Immigrant and Undocumented Students: Crisis in Our Classrooms
By Sherry Posnick-Goodwin and Photos by Kim Sanford
Frightened, anxious immigrant students try to focus on education
Editor’s note: All year we’ve reported on how educators are handling students with trauma stemming from natural disasters, poverty and more. The COVID-19 pandemic has added an additional traumatic layer to students’ lives, particularly for immigrant and undocumented children and youth (see sidebar below). Click here for ways to connect with and teach all students during this challenging time.
“Every day when my parents go work, I’m afraid they won’t come back,” says a girl, her voice shaky. “It’s scary to know they could take your parents away from you. My parents have sacrificed so much to give us a better life.”

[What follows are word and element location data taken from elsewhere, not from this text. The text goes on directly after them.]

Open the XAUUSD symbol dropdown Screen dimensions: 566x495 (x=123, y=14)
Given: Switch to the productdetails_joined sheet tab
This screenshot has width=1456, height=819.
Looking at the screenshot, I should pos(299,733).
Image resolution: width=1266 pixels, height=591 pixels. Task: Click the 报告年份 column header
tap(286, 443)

“My neighbors always had big smiles on their faces,” recalls a boy. “But after the dad was deported, everybody was very sad, and they seldom went outside. Our community has changed.”

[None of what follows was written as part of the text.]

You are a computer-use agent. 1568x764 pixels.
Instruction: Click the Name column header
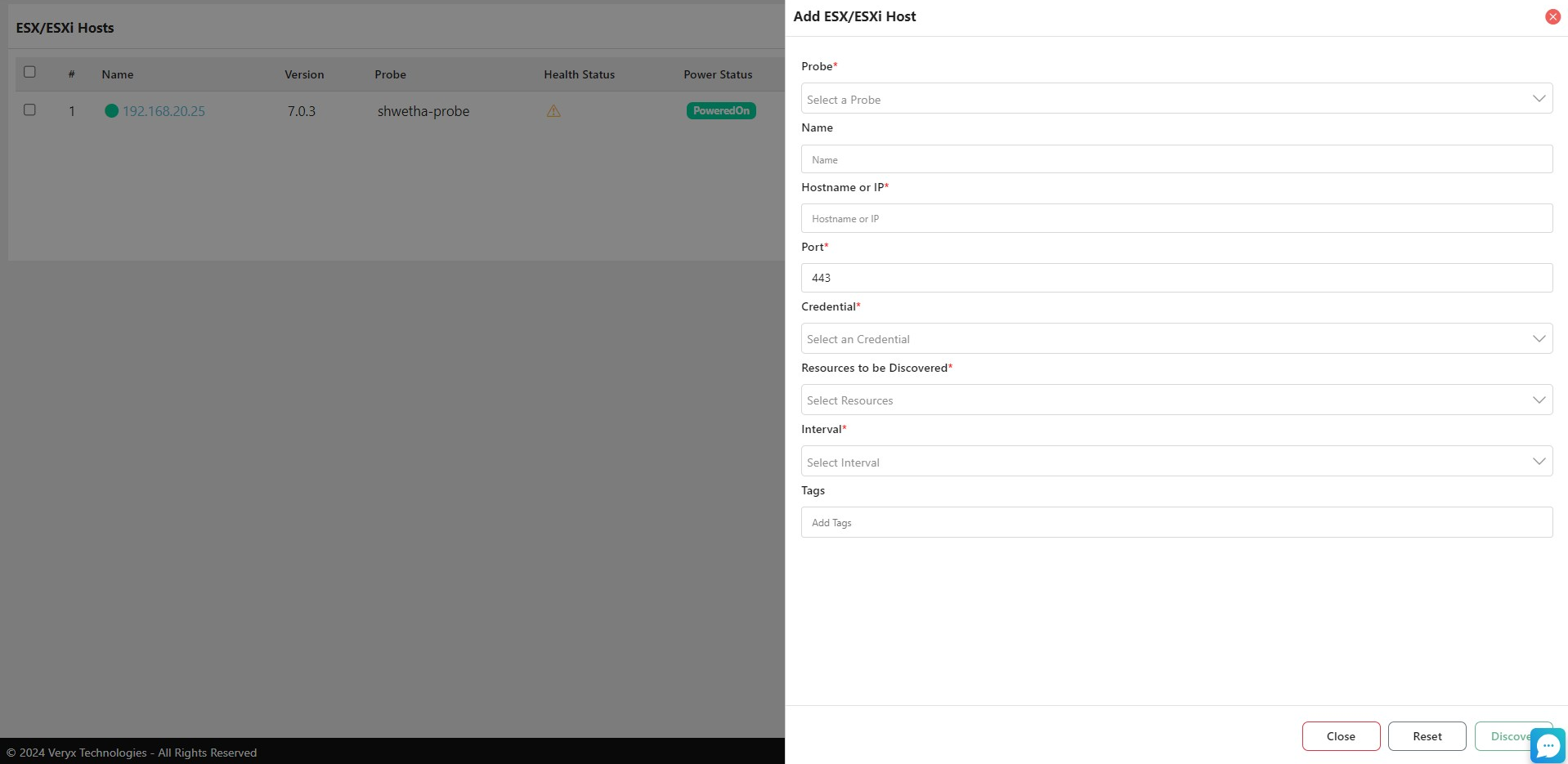coord(118,74)
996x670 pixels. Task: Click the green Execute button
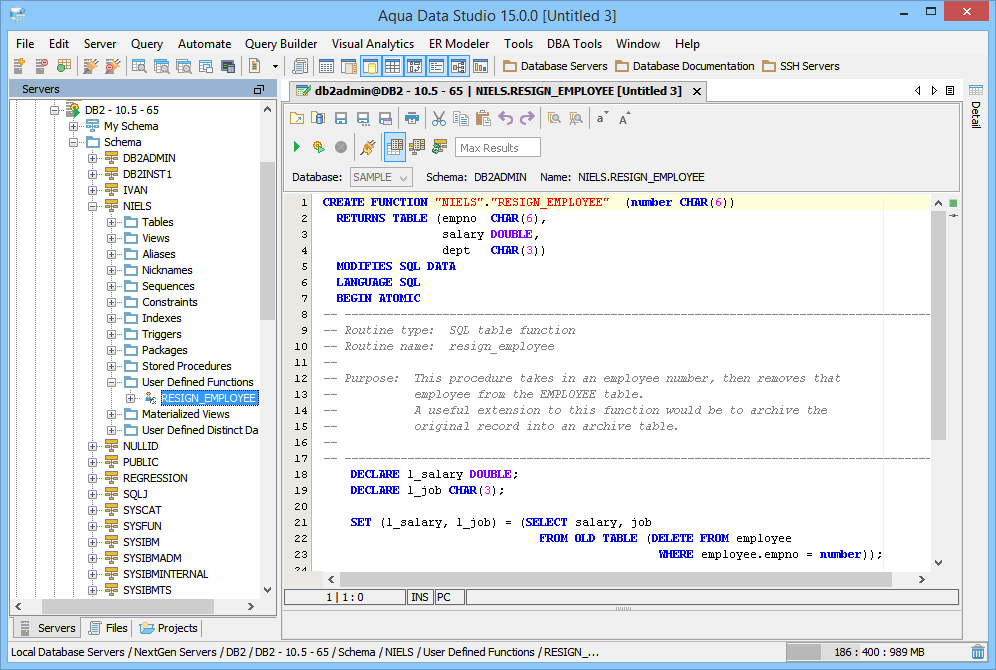click(297, 147)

“My father was detained by ICE, and they put him in jail,” says a boy on the verge of tears. “After a year he couldn’t tolerate jail anymore and said he’d rather be deported, and he was. My family is afraid. When police and immigration officers come to our door, the adults hide, and the kids talk. We are just kids and we’re dealing with legal issues, and we have no idea of what to do.”
It’s 8 a.m. at Hoover High School in San Diego, and Mario Valladolid, a resource counselor for the Restorative Justice Practices Department, is holding a community circle in a classroom for some 30 students to share their anxiety about immigration issues and draw strength from one another. They are also learning about their rights so they’ll know what to do if immigration officers come to the door. (See sidebar below.) Some students are undocumented. Others have undocumented relatives.